In a world where information is algorithmically pushed to consumers across social media, advertisements, and streaming content, this adds another layer of complexity into what large organizations should or should not do with technological product, especially as these products are used by millions of people globally, begging the question: what is the level of power technology organizations have? Completely orthogonal to the risks comes the responsibility and raises the question on a responsibility these organizations have on reporting the health of individuals at risk. Tech organizations are now assuming the role of parents, raising models to respond in particular ways that align with a culture, viewpoint, or perspective. I find neutrality highly difficult to achieve generally but even more so at the magnitude that these models reach. These decisions then systematically spill into other use cases for Generative AI, such as a writing assistant in the classroom, as one example. Everyone is entitled to their own opinions and perspectives. Diversity is a wonderful gift to the world to collectively, as humans, move our species forward. However, when a model imbues itself with a personified entity, that creates intrinsic human behaviors.

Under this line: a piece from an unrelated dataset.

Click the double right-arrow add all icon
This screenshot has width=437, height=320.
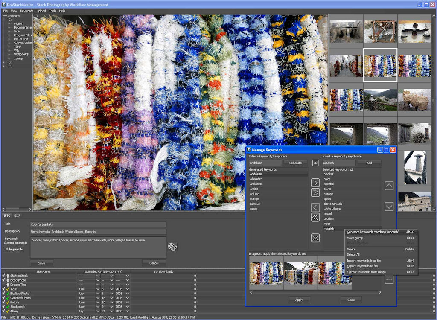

I left one of my earlier blog posts with this reflection:

While the above are only a few examples of how anthropomorphism of Artificial Intelligence can shape the perception and evolution of the field and its adoption within society, this piece does not cover all of them and certainly the list will evolve as AI evolves. As AI practitioners putting Artificial Intelligence applications into the world, I urge us to understand the ramifications — good and bad — of providing a human element to Artificial Intelligence. Needless to say, the above enumerations of pros and cons removes the assumption of Emotion AI — as the field continues to grow — which would heighten the aforementioned list as well as augment it. For those experiencing AI and not within the field, continue to provide feedback to AI practitioners — ask questions, challenge us, share what is working and what is not, as feedback is the most important aspect of development and innovation, especially for systems effecting the entire populus (or a large subset depending on the application).

Again, Artificial Intelligence is magnification at scale across the masses, that has massive ramifications. We have made the decision to personify AI, now its our responsibility to launch models in an ethical and neutral way.